* _MATERIALS PROVIDED_:
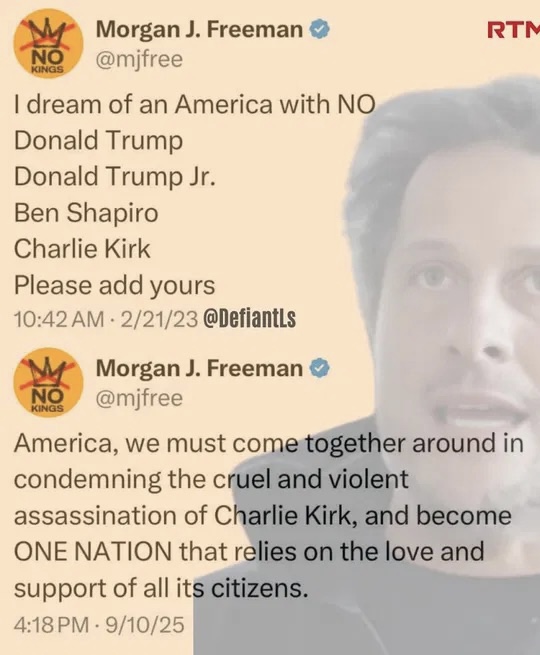This screenshot has width=540, height=655.
Task: Click verified badge on the second tweet's name
Action: tap(320, 368)
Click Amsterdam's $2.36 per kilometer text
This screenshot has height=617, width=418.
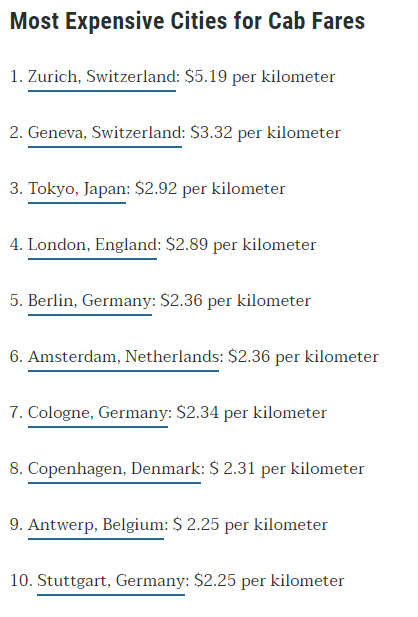point(303,357)
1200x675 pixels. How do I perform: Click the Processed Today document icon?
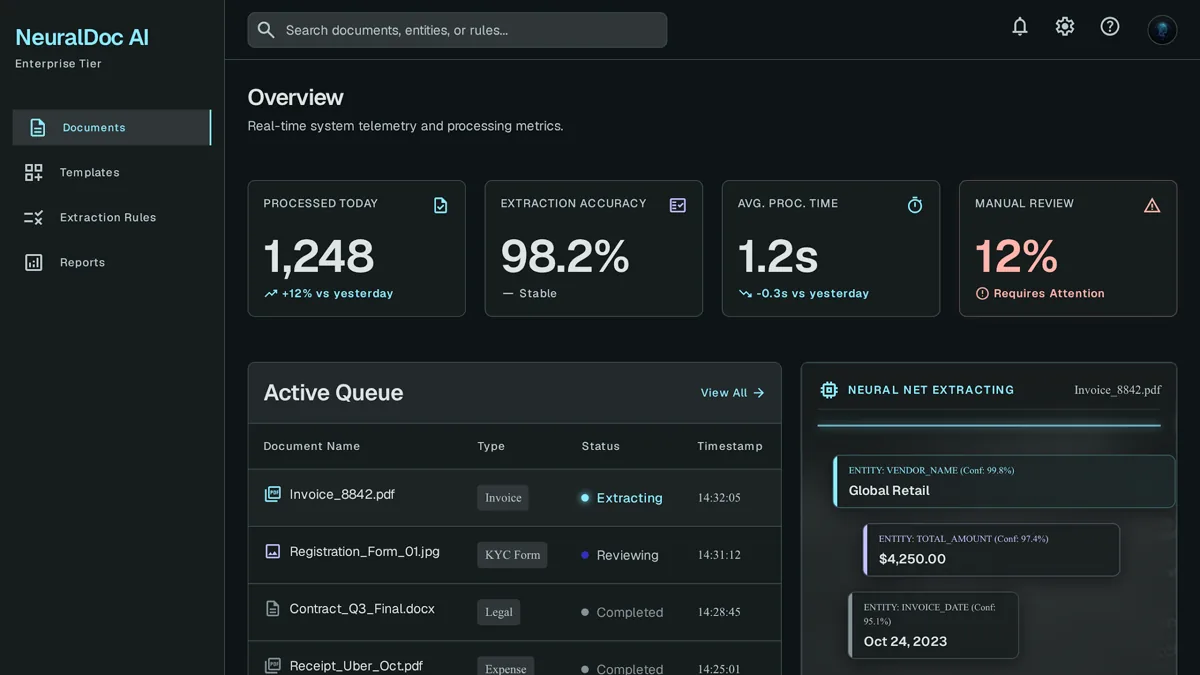[441, 205]
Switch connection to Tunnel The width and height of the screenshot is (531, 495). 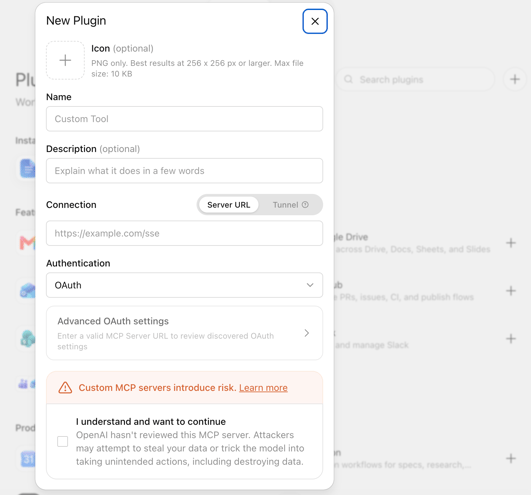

* _YOUR TASK_:
The line that contains "Click Amsterdam's $2.36 per kilometer text" opens the part to copy, and the last line of the records closes it; set down those lines exactly, pictures excluded.

* _ANSWER TO THIS EXERCISE_:
Click Amsterdam's $2.36 per kilometer text
This screenshot has height=617, width=418.
point(303,357)
1200x675 pixels. How do I perform: Click the Processed Today document icon?
[441, 205]
Switch connection to Tunnel The width and height of the screenshot is (531, 495). 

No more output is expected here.